Gösterilen metin —
○ ○ ○ ○
21 mayıs 1335 (1919) tarihli bu şifreli telgraf, mustafa kemalin samsuna çıkışından sadece 2 gün sonra kâzım paşaya çekilmiştir. şimdi metnin baş tarafını vesikalar cildinden dikkatle okuyalım:
ahvâl-i umumiyemizin almakta olduğu şekl-i vahimden pek müteellim ve müteessirim. millet ve memlekete medyûn olduğumuz en son vazife-i vicdaniyeyi yakından mesâi-i müşterekeyle en iyi ifa etmek mümkün olacağı kanaatiyle bu son memuriyeti kabul ettim. bir an evvel zâtıâlinize mülâki olmak arzusundayım...
burada genel durumun vahim oluşundan üzgün olduğunu söyleyen mustafa kemalin, kâzım paşaya, bu müfettişlik görevini, onunla beraber çalışarak başarabileceğine inandığı için kabul ettiğini ve bir an önce onunla buluşmayı arzuladığını okuyoruz.
○ ○ ○ ○
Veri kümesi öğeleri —
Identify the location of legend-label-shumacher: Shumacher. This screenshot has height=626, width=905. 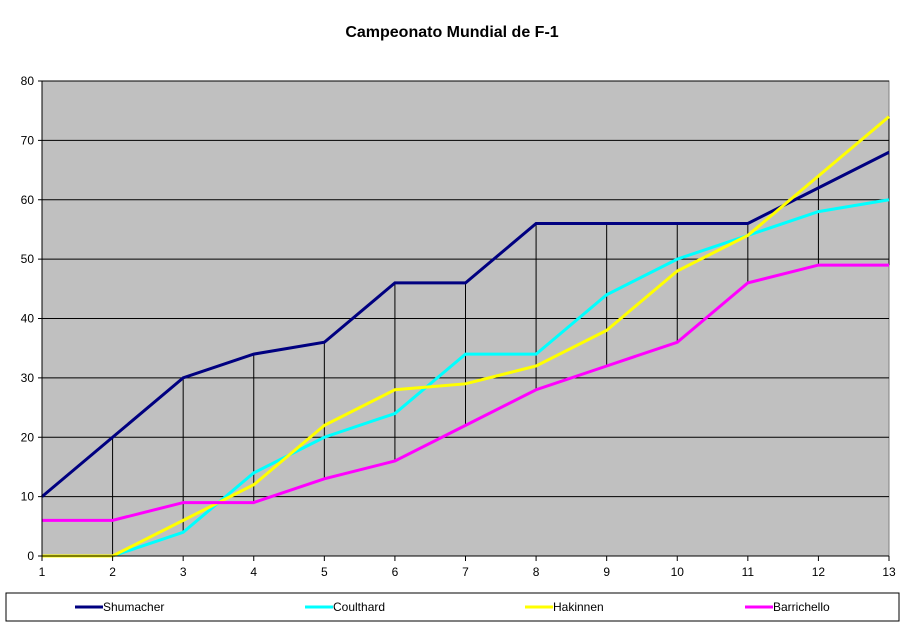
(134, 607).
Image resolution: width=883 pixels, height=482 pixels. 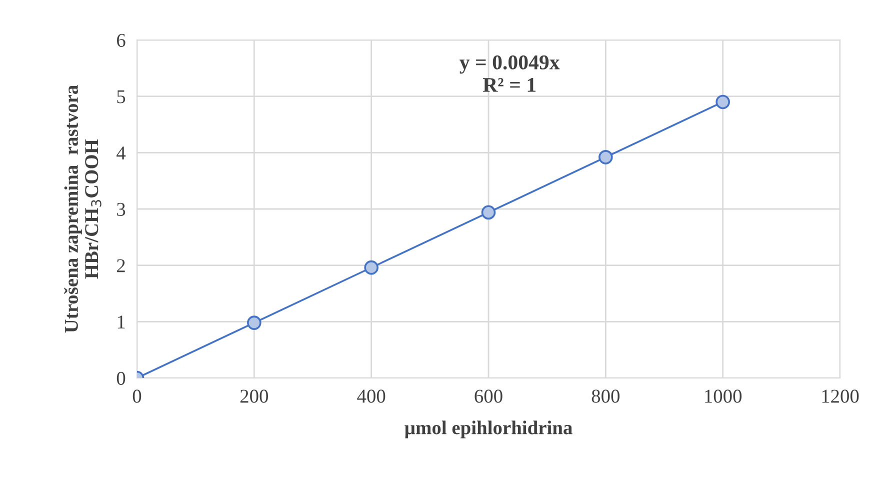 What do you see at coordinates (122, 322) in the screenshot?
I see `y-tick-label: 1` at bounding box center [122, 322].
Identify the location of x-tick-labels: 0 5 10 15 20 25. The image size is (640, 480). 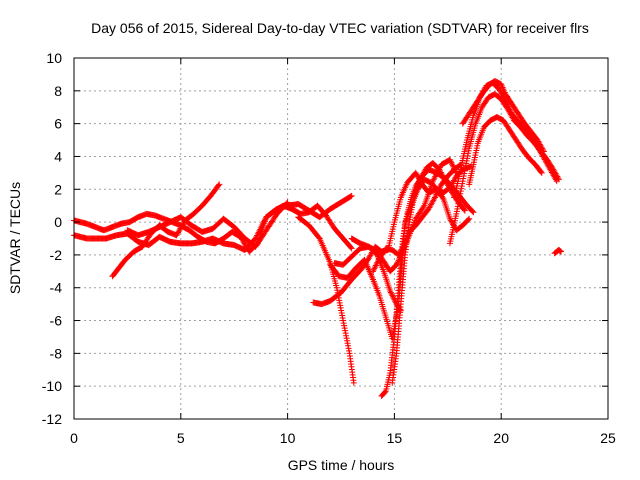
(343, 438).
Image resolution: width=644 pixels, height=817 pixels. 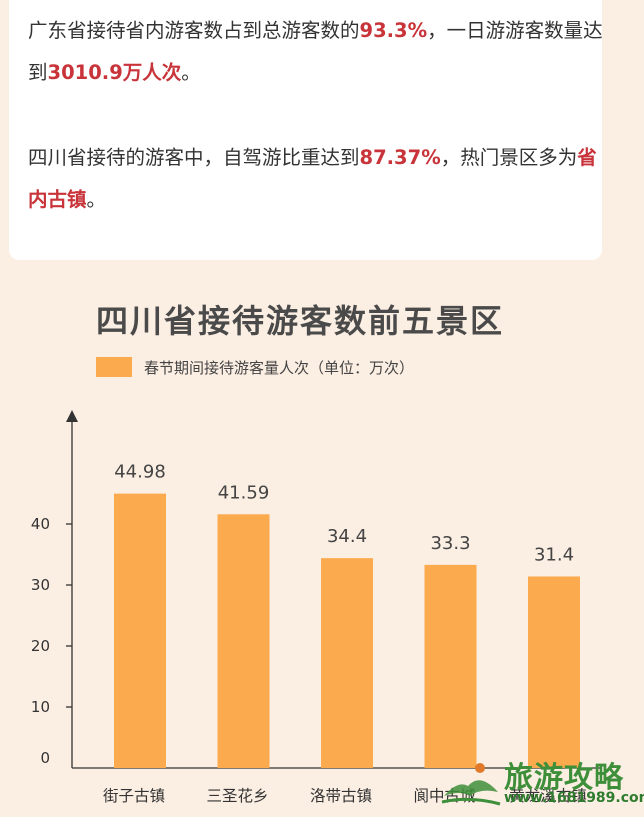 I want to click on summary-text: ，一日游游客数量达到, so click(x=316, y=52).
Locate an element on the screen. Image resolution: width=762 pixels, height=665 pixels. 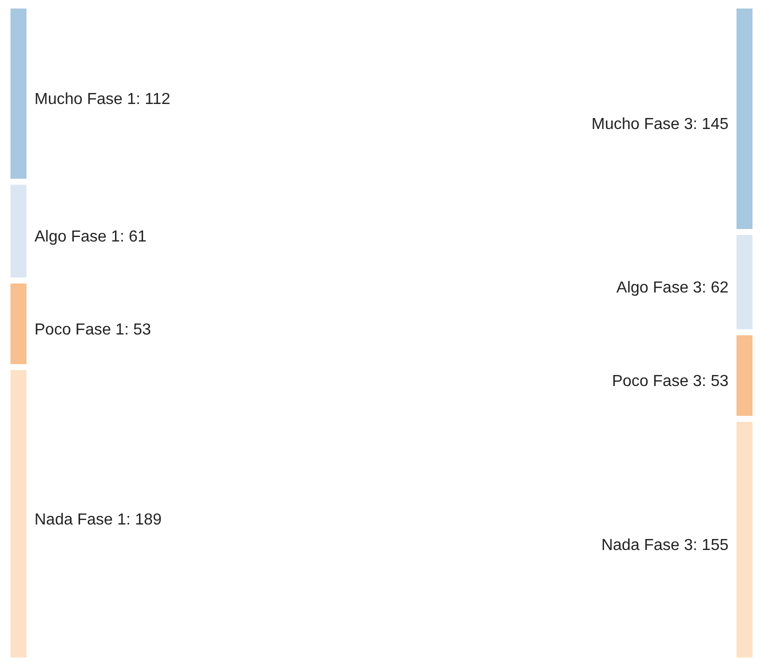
○ ○ ○ ○
Aşağıdakileri tamamlayınız —
A: Telgrafa ilişkin metne göre aşağıdaki soruları yanıtlayınız:
(i) Telgraf hangi tarihi taşımaktadır?
(ii) Telgraf, Mustafa Kemal'in Samsun'a çıkışından kaç gün sonra çekilmiştir?
(iii) Mustafa Kemal, müfettişlik görevini hangi inançla kabul ettiğini belirtmektedir?
B: Telgrafa ilişkin metni kaldığı yerden sürdürünüz.
Öğelere bu çalışmada ihtiyaç duyulmamaktadır.

Sonuçlar —
A:
(i) 21 mayıs 1335 (1919).
(ii) Sadece 2 gün sonra.
(iii) Bu görevi, Kâzım Paşa ile beraber çalışarak başarabileceğine inandığı için kabul ettiğini belirtmektedir.

B:
gelin görün ki, aynı nutukun ilk cildinin 11. sayfasını açıyor ve bu telgraf metnini bir kere de buradan okuyoruz. hayretle, yukarıdaki bir an evvel zâtıâlinize mülâki olmak arzusundayım cümlesinin, bir an evvel erzuruma gitmek arzusundayıma dönüştürüldüğünü görüyoruz. 1919 mayısında kendisine neler borçlu olduğunu bildiğimiz kâzım karabekir paşa, 1927de artık istenmeyen adam olmuştur.
yani nutukta anlatılan olayların ister istemez 1924 sonrasında oluşan yeni duruma uydurulduğunu, bu yeni konum gereği eski olayların yeniden hizaya sokulup yorumlandığını görmekteyiz. daha önce yazdığım ve küller altında yakın tarih (timaş) adlı kitabımda genişçe incelediğim gibi, vahdettine çekilen telgraftaki bir kelimenin değiştirilmesi tek örnek değildir.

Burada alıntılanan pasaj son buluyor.